Our home visit was to an elderly gentleman who’s son had requested the visit. We arrived and it was already apparent that this gentleman was struggling. He was extremely weak, pale pallor, visibly struggling for breath and breathing laboured. His oxygen saturation was low, his chest incredibly crackly and overall presentation poor. It was apparent that he would be an admission and due to his condition it was to be via ambulance. It was explained to his son that he should get things ready for an admission and that he was query chest infection that had progressed to pneumonia. Due to the lack of landline and being in an incredibly rural area, the call for an ambulance had to wait until we were able to get back to the surgery. Not ideal but overall the better option than hunting for somewhere with signal, risking it cutting out when the time taken to get to surgery would be quicker.

Overall:

For a short session, there was an awful lot covered. It was great to meet with the other healthcare and social care that work behind the scenes of patient care but are ever bit as important as any other.

What I learned:

  • It is important to build good relationships with other health/social care professionals – it gets jobs done quicker and is much more friendly.
  • Rural house visits are rural.

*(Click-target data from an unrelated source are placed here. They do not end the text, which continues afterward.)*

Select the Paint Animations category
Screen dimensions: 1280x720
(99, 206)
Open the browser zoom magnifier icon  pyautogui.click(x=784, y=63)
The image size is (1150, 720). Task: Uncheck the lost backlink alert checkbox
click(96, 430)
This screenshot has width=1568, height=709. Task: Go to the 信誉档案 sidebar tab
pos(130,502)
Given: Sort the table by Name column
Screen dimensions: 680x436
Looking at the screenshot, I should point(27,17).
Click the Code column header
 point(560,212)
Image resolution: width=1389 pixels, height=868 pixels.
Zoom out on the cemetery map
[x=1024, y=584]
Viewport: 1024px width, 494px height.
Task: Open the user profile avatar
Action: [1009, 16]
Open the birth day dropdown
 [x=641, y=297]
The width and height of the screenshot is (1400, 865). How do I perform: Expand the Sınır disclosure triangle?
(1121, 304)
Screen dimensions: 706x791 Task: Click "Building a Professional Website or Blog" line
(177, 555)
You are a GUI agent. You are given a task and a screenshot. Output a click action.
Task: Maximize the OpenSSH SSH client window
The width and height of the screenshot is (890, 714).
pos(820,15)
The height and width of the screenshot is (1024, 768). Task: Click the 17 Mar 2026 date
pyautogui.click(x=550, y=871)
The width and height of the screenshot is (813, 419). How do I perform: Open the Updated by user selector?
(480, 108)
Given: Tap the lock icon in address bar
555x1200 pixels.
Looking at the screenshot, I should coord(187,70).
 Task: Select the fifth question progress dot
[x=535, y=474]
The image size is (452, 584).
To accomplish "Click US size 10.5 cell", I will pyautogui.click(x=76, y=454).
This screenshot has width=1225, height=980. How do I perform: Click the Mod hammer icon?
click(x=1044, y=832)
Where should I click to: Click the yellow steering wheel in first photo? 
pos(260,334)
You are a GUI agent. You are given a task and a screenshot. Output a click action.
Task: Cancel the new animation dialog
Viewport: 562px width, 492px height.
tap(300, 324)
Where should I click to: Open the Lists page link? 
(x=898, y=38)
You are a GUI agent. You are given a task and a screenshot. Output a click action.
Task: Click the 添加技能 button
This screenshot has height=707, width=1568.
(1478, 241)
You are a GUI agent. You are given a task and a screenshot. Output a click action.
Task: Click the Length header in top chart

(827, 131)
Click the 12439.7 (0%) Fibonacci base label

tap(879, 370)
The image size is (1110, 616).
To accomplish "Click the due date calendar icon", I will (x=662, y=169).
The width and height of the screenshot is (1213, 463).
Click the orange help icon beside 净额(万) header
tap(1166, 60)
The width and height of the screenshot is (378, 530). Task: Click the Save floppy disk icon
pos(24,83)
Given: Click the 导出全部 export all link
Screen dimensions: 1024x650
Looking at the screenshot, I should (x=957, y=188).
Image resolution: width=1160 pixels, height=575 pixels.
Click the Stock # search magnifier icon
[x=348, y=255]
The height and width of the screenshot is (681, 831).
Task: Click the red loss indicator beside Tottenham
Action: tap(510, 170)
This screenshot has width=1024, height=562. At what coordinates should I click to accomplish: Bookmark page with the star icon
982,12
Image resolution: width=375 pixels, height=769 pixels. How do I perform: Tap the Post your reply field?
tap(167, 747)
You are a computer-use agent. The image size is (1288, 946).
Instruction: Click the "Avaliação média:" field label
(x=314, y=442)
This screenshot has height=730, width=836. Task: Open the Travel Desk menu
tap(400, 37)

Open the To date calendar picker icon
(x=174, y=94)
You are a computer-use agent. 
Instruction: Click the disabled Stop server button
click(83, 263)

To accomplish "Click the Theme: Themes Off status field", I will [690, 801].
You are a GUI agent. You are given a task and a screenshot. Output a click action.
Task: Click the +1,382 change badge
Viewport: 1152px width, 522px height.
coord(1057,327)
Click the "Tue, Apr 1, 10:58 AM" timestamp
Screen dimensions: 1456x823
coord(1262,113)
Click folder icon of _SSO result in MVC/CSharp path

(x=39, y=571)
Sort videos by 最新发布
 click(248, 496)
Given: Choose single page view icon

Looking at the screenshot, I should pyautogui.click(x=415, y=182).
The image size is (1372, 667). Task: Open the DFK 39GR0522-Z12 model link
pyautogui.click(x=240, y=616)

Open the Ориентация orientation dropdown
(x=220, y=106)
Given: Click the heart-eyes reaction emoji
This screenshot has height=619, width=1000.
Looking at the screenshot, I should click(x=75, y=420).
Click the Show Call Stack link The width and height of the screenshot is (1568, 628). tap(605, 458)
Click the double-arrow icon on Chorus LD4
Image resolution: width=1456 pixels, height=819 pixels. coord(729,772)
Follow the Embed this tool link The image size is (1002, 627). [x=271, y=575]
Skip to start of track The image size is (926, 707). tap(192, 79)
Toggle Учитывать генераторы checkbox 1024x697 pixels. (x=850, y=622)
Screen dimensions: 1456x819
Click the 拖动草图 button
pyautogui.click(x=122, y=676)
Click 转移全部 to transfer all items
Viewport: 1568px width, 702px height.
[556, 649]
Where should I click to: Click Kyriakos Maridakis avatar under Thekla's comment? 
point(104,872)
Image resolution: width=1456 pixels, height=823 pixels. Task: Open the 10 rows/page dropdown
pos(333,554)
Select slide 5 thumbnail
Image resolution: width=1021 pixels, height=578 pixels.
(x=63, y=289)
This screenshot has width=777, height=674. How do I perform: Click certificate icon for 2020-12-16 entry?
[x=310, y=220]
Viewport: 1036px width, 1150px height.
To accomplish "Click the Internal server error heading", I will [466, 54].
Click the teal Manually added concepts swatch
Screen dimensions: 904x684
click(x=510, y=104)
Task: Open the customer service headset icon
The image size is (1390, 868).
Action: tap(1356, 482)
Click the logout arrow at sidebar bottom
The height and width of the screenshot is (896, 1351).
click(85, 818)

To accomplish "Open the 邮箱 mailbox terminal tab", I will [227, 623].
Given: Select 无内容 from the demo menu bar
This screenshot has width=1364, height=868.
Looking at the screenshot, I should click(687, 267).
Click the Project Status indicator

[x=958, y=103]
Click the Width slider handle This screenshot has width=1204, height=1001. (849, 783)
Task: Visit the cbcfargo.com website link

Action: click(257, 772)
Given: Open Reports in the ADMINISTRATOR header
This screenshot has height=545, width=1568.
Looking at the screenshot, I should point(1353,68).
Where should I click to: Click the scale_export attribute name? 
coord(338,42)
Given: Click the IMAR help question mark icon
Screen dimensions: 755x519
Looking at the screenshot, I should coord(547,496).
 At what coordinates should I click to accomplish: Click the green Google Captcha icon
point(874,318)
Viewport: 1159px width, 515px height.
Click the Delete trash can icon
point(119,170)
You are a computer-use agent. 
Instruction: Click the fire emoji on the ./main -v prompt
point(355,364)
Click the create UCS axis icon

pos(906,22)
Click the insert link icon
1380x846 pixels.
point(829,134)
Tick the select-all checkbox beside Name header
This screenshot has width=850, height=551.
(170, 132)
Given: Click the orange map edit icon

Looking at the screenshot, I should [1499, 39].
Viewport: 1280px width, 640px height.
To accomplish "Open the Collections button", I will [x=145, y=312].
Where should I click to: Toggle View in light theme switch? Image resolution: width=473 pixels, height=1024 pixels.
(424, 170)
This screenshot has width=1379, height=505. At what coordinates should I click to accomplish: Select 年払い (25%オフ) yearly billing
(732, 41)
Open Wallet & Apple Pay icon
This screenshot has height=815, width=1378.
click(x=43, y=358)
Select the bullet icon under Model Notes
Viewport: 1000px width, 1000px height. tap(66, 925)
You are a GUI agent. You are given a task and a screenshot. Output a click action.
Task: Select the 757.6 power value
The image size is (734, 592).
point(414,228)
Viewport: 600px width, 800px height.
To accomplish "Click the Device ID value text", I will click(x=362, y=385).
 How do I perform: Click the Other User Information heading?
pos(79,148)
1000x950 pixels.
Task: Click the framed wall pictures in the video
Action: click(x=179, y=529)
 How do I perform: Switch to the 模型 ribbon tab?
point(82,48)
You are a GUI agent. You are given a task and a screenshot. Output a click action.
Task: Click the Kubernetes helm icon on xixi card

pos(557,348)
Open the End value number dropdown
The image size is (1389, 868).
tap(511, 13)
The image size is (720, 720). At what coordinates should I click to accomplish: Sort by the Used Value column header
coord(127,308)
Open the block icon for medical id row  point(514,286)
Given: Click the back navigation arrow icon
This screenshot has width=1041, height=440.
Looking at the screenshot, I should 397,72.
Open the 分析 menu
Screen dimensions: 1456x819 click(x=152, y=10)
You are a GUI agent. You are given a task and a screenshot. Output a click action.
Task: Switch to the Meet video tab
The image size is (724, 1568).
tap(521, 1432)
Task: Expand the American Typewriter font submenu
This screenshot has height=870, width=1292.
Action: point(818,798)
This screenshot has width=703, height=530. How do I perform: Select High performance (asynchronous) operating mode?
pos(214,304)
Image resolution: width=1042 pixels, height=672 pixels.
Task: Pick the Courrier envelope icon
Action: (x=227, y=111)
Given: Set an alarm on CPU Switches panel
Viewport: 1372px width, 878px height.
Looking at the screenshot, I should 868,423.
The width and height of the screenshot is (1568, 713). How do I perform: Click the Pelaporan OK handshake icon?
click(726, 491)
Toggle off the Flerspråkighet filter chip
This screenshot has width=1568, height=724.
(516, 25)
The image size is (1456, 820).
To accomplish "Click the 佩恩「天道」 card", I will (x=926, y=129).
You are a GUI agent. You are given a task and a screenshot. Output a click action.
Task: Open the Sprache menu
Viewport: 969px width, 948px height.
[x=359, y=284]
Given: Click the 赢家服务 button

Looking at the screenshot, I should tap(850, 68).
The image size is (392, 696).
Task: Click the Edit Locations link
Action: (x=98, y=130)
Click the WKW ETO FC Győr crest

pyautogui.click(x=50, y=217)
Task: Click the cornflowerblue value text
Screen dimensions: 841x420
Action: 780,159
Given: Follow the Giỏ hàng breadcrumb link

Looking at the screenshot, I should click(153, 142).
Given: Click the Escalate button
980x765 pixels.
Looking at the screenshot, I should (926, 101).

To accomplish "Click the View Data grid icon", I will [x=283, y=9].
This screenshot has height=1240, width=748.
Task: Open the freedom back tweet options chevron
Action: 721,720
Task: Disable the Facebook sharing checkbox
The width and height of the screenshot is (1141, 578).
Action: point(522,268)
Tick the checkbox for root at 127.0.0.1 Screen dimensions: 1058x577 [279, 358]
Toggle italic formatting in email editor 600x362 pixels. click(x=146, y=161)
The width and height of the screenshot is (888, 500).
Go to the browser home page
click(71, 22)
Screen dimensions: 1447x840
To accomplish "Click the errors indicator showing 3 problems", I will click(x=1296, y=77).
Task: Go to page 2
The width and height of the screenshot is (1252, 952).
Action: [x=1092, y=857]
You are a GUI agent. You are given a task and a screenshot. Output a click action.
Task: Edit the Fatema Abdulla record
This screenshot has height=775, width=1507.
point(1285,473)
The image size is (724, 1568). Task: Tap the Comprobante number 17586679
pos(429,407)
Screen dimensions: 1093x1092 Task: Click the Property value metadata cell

Be prepared to travel.
  • You may also pass the ambulance that you’ve called for on your way home from the surgery.
  • When patients come back to see you again, it is not necessarily because you’re doing a bad job, it can also be to review how well treatment is going.
  • Your patient may be a young child but the majority of the time it may feel like their parents are the patient – they worry.
  • Patients do often take your advise and do visit when they are concerned about something as trivial-seeming as a mole – it can be really important that they do and you praise them for it.
  • Your instincts are not to be ignored in medicine.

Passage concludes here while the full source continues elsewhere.